The dramatic incline of coronavirus cases in New York since the end of November and through December has eased and even dipped in the first weeks of 2021.
Hospitalization rate have been slowing since the last week of December but tipped up in recent days. Positivity rates are down. State officials are tentatively hopeful the spike, believed to be caused by winter vacation travelling and family gatherings, has now plateaued.
A million people in New York have ben vaccinated, the majority of them first doses. However, only 60% of healthcare workers have received their vaccines.
“We still have uneven performance,” Governor Andrew Cuomo said at his press conference on Monday and added that surplus vaccines from nursing home will be redistributed to other vaccine sites to boost supplies.

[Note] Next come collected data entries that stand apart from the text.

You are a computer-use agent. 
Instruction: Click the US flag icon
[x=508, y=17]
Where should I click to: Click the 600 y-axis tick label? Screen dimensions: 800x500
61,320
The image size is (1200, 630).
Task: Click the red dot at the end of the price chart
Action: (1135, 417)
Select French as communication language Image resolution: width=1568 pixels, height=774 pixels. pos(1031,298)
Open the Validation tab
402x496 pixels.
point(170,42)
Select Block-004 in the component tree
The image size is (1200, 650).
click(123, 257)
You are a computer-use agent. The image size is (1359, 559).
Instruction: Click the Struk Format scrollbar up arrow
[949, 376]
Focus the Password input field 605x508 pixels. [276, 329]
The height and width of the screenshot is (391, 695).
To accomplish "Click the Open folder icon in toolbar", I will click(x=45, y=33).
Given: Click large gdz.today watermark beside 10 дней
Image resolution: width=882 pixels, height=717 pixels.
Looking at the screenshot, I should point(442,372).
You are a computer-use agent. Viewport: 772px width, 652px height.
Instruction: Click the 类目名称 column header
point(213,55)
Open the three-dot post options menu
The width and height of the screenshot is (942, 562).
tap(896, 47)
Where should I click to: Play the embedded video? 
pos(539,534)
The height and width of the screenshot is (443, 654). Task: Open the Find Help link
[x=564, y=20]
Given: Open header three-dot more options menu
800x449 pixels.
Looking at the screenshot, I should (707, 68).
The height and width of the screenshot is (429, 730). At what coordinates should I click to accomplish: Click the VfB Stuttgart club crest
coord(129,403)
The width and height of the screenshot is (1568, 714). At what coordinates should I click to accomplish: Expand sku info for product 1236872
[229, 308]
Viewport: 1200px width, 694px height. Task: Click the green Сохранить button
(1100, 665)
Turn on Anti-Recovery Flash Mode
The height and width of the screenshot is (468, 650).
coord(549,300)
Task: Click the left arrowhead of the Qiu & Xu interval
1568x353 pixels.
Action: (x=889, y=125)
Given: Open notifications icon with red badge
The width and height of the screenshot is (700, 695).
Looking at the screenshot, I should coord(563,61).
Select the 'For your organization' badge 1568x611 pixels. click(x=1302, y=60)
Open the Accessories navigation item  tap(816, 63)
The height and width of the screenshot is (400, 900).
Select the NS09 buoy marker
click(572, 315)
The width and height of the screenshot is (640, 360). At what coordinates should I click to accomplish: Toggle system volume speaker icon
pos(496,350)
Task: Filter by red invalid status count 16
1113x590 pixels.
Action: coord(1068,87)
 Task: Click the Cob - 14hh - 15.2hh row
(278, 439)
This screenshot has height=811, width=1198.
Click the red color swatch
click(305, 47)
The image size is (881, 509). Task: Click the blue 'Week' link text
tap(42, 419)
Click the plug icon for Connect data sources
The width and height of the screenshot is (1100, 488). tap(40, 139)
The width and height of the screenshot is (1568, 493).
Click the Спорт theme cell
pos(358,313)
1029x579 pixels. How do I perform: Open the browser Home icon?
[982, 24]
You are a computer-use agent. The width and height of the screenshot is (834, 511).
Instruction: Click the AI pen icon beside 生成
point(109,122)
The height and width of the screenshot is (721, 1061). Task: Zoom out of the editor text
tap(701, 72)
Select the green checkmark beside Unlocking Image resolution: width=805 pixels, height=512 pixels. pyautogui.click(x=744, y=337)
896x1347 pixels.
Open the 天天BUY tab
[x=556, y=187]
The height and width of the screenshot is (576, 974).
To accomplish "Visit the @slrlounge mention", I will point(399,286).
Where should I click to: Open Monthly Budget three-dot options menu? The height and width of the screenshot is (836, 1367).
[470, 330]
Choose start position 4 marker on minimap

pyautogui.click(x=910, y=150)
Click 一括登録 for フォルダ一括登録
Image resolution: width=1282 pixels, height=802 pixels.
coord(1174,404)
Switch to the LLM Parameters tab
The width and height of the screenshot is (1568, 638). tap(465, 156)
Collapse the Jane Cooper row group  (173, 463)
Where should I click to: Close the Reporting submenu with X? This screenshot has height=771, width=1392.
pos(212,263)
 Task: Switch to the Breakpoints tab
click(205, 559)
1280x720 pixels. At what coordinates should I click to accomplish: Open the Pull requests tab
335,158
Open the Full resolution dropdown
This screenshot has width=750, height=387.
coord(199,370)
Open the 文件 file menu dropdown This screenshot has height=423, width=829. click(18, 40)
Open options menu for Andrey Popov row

The state is at risk of running out of vaccine doses even as the vaccination efforts rapidly speed up, with massive vaccination sites opening 24/7.
Cuomo said New York would try to buy Pfizer vaccines directly from the company, rather than relying on the federal government’s slow distribution.
Cuomo warned that news from the UK, South Africa and Brazil indicate that mutated strains are much more infectious, and at least one is spreading throughout the United States.
“That’s what we’re seeing now, a new strain that could cause a second wave,” he said.
At his press conference, Cuomo, who has repeatedly expressed his frustration with the way President Trump’s team handled the federal government’s coronavirus response, wished President-elect Joe Biden a congratulations on his Inauguration this week.
Cuomo said he had been invited, but declined due to the security situation. “I think my place is to stay in New York State given this possible circumstance,” he said, adding that the New York police are prepared for the possibility of violent protest in Albany. “We have the State Police who have been making preparations. We have police officers on standby. If there’s a possible situation here at the capitol, I’m going to be at the capitol.”
New York’s positivity rate is 6.5% with 8,868 people hospitalized.